* [Task details]:
Repeat the items below word for word, starting with the line that contains "The width and height of the screenshot is (800, 600)." and going on through the line that contains "will [x=59, y=279].".

* [Listing]:
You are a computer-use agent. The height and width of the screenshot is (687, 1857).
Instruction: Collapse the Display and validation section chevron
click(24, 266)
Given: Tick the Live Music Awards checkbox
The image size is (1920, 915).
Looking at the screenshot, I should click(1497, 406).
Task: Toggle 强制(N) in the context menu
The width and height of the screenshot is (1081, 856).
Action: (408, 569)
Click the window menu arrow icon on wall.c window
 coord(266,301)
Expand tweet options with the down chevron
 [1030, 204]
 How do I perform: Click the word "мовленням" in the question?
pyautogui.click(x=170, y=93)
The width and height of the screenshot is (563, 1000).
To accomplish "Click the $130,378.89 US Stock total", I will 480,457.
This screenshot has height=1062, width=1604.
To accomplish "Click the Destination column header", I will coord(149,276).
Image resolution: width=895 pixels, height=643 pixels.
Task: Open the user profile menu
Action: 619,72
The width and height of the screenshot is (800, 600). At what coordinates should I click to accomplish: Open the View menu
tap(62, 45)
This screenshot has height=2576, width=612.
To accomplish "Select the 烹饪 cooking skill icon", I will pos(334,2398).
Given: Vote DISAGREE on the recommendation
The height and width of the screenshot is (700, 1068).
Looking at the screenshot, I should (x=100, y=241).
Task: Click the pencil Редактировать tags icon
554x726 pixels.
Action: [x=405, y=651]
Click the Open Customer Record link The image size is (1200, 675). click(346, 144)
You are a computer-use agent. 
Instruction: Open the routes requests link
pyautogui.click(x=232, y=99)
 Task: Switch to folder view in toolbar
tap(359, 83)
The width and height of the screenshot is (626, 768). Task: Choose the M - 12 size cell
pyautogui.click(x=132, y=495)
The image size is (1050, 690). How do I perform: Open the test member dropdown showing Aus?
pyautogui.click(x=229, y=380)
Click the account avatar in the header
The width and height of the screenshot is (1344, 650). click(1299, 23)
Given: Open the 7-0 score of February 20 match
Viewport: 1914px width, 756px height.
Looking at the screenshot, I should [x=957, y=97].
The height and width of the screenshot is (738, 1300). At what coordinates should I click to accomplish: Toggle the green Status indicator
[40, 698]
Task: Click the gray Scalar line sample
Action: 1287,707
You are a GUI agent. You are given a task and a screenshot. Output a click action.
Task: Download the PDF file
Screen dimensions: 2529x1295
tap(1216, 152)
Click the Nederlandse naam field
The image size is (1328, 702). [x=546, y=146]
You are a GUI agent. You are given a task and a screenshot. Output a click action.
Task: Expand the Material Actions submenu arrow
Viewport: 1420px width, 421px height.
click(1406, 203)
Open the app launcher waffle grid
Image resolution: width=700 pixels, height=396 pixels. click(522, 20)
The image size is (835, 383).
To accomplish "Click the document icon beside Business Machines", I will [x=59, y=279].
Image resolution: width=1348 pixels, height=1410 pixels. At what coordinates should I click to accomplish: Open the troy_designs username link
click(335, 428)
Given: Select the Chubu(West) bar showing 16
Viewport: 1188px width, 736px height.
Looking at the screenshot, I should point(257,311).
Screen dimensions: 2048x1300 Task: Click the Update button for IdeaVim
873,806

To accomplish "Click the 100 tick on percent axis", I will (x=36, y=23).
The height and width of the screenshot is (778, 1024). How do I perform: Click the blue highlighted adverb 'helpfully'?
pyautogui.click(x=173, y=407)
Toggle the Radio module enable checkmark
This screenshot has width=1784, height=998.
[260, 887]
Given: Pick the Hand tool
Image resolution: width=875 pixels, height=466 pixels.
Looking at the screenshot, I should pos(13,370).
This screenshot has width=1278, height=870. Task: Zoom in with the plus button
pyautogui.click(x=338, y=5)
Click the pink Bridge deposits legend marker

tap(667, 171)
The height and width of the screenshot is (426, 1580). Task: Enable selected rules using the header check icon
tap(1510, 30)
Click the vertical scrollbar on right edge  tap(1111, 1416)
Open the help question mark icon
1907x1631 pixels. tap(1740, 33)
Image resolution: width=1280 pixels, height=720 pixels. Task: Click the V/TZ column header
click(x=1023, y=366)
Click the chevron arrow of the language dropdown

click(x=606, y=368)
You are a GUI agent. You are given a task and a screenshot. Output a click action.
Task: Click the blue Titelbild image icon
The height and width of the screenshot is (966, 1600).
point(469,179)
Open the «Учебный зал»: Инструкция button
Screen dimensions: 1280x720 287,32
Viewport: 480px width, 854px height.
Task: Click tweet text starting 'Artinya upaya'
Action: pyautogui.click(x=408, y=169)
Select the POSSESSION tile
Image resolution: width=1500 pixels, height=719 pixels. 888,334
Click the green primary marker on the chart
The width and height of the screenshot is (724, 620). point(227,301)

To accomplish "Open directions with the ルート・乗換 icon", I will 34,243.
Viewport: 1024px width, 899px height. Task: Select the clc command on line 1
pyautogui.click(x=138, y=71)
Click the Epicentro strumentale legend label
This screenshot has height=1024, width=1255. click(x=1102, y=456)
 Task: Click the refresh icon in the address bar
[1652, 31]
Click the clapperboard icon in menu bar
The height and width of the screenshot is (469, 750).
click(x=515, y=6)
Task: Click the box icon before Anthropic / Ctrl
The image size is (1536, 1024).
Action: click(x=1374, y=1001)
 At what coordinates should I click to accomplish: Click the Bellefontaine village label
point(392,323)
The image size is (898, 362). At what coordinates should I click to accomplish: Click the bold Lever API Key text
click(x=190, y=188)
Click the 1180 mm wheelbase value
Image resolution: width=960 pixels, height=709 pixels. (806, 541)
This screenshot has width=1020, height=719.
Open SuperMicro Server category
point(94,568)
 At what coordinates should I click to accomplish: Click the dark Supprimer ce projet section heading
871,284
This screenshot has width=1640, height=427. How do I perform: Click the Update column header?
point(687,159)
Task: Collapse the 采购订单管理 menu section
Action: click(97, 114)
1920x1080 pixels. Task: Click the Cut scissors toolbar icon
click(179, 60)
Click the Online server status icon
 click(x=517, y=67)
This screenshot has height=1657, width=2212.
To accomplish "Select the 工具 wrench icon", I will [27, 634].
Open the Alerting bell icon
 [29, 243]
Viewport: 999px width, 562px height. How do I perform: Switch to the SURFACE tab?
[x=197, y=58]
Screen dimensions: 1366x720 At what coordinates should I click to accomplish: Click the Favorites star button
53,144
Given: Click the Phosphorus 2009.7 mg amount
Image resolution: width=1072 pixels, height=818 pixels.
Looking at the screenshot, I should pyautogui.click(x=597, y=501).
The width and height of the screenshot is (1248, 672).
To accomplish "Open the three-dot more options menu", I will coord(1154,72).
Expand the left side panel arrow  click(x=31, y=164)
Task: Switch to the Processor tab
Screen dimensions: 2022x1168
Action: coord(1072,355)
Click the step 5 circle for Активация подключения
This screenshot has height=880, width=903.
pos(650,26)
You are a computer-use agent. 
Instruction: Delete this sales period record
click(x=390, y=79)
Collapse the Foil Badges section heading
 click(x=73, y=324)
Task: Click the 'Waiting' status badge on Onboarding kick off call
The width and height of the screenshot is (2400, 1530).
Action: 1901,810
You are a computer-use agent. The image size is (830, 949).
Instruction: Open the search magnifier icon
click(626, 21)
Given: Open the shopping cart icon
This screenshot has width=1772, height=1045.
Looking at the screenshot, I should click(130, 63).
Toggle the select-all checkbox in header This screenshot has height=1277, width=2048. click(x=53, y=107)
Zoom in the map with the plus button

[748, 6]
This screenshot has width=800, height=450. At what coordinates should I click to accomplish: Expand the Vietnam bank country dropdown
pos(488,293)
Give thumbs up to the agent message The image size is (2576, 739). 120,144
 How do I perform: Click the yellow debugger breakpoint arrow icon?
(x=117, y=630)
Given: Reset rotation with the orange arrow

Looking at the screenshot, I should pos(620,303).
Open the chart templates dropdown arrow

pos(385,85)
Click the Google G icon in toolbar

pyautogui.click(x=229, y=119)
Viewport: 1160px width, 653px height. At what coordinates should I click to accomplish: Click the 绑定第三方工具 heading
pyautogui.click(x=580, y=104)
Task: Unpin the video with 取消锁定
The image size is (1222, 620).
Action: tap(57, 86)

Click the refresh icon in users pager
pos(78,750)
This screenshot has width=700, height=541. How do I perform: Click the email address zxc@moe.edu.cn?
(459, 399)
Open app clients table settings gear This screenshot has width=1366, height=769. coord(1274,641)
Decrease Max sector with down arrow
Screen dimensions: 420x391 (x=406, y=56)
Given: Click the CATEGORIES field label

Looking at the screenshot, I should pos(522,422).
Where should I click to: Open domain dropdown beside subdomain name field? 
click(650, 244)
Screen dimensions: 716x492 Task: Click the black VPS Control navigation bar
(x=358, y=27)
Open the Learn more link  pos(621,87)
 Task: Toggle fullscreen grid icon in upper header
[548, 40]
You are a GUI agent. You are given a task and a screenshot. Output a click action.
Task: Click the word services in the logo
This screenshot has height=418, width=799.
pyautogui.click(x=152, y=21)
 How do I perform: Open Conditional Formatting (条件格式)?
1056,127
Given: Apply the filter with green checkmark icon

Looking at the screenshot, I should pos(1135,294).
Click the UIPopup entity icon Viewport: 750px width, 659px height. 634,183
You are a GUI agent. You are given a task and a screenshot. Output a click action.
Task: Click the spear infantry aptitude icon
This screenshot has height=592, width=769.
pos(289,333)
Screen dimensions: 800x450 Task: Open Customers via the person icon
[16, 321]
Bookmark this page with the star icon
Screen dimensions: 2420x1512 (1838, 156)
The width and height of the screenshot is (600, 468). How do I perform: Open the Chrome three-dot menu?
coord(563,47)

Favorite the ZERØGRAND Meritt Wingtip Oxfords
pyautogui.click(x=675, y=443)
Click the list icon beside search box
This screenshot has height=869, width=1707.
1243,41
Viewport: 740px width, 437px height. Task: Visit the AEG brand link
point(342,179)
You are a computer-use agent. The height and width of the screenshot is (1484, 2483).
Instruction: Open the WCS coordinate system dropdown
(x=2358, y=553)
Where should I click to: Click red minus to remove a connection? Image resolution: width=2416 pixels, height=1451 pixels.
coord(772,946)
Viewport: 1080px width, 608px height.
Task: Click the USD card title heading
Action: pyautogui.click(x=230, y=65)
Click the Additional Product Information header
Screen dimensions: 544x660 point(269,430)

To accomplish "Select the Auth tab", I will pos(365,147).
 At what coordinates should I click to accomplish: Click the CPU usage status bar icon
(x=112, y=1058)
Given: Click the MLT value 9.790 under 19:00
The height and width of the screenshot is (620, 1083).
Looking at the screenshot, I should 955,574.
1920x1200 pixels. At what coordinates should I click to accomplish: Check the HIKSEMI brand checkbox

* [Reply]:
The width and height of the screenshot is (800, 600). At what coordinates should I click to accomplish: Open the View menu
tap(62, 45)
This screenshot has height=2576, width=612.
To accomplish "Select the 烹饪 cooking skill icon", I will pos(334,2398).
Given: Vote DISAGREE on the recommendation
The height and width of the screenshot is (700, 1068).
Looking at the screenshot, I should (x=100, y=241).
Task: Click the pencil Редактировать tags icon
554x726 pixels.
Action: [x=405, y=651]
Click the Open Customer Record link The image size is (1200, 675). click(346, 144)
You are a computer-use agent. 
Instruction: Open the routes requests link
pyautogui.click(x=232, y=99)
 Task: Switch to folder view in toolbar
tap(359, 83)
The width and height of the screenshot is (626, 768). Task: Choose the M - 12 size cell
pyautogui.click(x=132, y=495)
The image size is (1050, 690). How do I perform: Open the test member dropdown showing Aus?
pyautogui.click(x=229, y=380)
Click the account avatar in the header
The width and height of the screenshot is (1344, 650). click(1299, 23)
Given: Open the 7-0 score of February 20 match
Viewport: 1914px width, 756px height.
Looking at the screenshot, I should [x=957, y=97].
The height and width of the screenshot is (738, 1300). At what coordinates should I click to accomplish: Toggle the green Status indicator
[40, 698]
Task: Click the gray Scalar line sample
Action: 1287,707
You are a GUI agent. You are given a task and a screenshot. Output a click action.
Task: Download the PDF file
Screen dimensions: 2529x1295
tap(1216, 152)
Click the Nederlandse naam field
The image size is (1328, 702). [x=546, y=146]
You are a GUI agent. You are given a task and a screenshot. Output a click action.
Task: Expand the Material Actions submenu arrow
Viewport: 1420px width, 421px height.
click(1406, 203)
Open the app launcher waffle grid
Image resolution: width=700 pixels, height=396 pixels. click(522, 20)
The image size is (835, 383).
To accomplish "Click the document icon beside Business Machines", I will [x=59, y=279].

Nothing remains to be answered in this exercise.